No nos damos
cuenta pero alimentamos nuestra ceguera cuando anclamos nuestra vida en los
dogmas que hemos aceptados y cerramos toda posibilidad a renovarnos, a abrirnos
a la nueva vida que nos trae la Buena Noticia de la que habla Jesús.
Es evidente que
esperan a Alguien, pero no acepta que sea Jesús. Tienen su Obra y su Palabra ante
sus oídos pero no la escuchan, la rechazan y piden pruebas. Posiblemente
nosotros estemos en la misma actitud. Sabemos que hay algo y que la vida no
termina en este mundo. Algunos hablan de un Dios en el que creen, pero un Dios
que ellos se imaginan y que no está encarnado ni ha bajado a este mundo. Un
Dios imaginario que ellos interpretan de acuerdo con sus dogmas y sus ideas.
¿Cómo es posible
que haya un Dios que no se haya anunciado y manifestado a los hombres, sus criaturas?

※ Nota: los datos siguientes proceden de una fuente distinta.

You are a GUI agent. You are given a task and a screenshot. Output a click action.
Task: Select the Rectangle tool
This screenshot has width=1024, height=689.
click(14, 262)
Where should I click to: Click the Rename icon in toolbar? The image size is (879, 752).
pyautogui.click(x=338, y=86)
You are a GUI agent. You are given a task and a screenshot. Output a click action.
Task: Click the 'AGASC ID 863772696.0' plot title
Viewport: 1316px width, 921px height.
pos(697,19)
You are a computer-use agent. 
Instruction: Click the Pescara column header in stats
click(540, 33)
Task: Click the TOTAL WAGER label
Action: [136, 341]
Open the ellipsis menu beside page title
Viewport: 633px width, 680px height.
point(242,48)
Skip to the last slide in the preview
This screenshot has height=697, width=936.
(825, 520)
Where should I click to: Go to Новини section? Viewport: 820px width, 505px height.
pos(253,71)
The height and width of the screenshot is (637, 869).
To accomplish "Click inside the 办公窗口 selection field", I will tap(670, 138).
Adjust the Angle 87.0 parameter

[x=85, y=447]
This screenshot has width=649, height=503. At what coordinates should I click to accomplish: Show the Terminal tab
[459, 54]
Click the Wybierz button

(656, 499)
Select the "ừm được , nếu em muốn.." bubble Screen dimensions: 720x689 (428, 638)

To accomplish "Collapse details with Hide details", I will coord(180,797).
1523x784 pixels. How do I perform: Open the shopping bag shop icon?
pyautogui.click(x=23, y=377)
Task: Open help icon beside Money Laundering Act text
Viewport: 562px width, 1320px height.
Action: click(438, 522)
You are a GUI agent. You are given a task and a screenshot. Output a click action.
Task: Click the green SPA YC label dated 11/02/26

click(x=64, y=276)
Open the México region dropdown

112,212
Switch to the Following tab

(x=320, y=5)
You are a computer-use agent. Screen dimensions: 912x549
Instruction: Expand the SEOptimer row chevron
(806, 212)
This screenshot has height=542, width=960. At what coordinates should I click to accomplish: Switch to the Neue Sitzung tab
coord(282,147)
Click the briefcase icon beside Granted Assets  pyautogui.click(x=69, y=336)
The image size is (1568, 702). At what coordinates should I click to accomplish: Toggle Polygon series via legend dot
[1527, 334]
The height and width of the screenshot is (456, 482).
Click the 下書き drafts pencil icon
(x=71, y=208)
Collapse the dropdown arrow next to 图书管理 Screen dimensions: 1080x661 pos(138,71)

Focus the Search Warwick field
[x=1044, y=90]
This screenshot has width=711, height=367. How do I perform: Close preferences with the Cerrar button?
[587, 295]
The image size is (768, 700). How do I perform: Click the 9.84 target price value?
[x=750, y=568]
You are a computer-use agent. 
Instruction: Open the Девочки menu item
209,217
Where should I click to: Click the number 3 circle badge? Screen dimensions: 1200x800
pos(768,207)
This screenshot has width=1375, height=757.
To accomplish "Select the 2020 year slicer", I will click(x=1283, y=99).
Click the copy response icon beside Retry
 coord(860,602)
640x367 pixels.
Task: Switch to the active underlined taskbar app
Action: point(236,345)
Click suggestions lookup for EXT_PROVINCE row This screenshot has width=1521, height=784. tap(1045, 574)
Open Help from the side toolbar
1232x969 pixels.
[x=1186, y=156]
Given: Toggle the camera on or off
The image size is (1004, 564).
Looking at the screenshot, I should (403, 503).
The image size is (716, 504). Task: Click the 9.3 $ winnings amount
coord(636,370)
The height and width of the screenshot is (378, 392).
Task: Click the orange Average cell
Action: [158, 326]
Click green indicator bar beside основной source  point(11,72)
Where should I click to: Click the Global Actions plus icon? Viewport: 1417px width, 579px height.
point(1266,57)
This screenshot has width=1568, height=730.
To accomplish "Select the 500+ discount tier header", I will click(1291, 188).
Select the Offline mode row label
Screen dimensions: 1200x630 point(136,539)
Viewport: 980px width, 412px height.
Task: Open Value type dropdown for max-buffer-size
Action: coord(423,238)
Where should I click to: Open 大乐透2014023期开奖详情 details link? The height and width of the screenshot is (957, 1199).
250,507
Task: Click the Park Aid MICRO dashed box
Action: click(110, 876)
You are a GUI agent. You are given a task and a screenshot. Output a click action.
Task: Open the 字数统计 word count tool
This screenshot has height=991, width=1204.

No tiene sentido imaginar o crearse un Dios así, sin voz y sin respuestas. Es
decir, ¿tú mismo te hablas y te respondes? ¿Es ese tu Dios? Posiblemente ese
Dios no existe sino en la mente de aquellos que no escuchan y no quieren creer
en la Palabra de un Dios que se revela y manifiesta a los hombres.
Porque, nuestro
Dios es un Dios que habla a sus criaturas, se encarna en Naturaleza Humana y se
anuncia como el Mesías enviado por el Padre para liberar a los hombres del
pecado y darles Vida Eterna. Es lo que vive en nuestro corazón, un deseo de
salvación eterna. Todas sus obras, realizadas en nombre de su Padre, dan
testimonio de su Divinidad de Hijo de Dios.
De cualquier
manera, el hombre ha sido creado libre para elegir creer o rechazar. Y si tiene
esa libertad significa que puede, impulsado por sus impulsos egoístas, ira y
soberbia negar que Jesús es el Hijo de Dios. Y, además, tentado por el Maligno
que lo confunde y anima para que se aleje y rechace al Señor. Pero, a pesar de
todo Jesús lo deja muy claro al final del Evangelio de este martes: «Ya os
lo he dicho, pero no me creéis. Las obras que hago en nombre de mi Padre son
las que dan testimonio de mí; pero vosotros no creéis porque no sois de mis
ovejas. Mis ovejas escuchan mi voz; yo las conozco y ellas me siguen. Yo les
doy vida eterna y no perecerán jamás, y nadie las arrebatará de mi mano. El Padre,
que me las ha dado, es más grande que todos, y nadie puede arrebatar nada de la
mano del Padre. Yo y el Padre somos uno».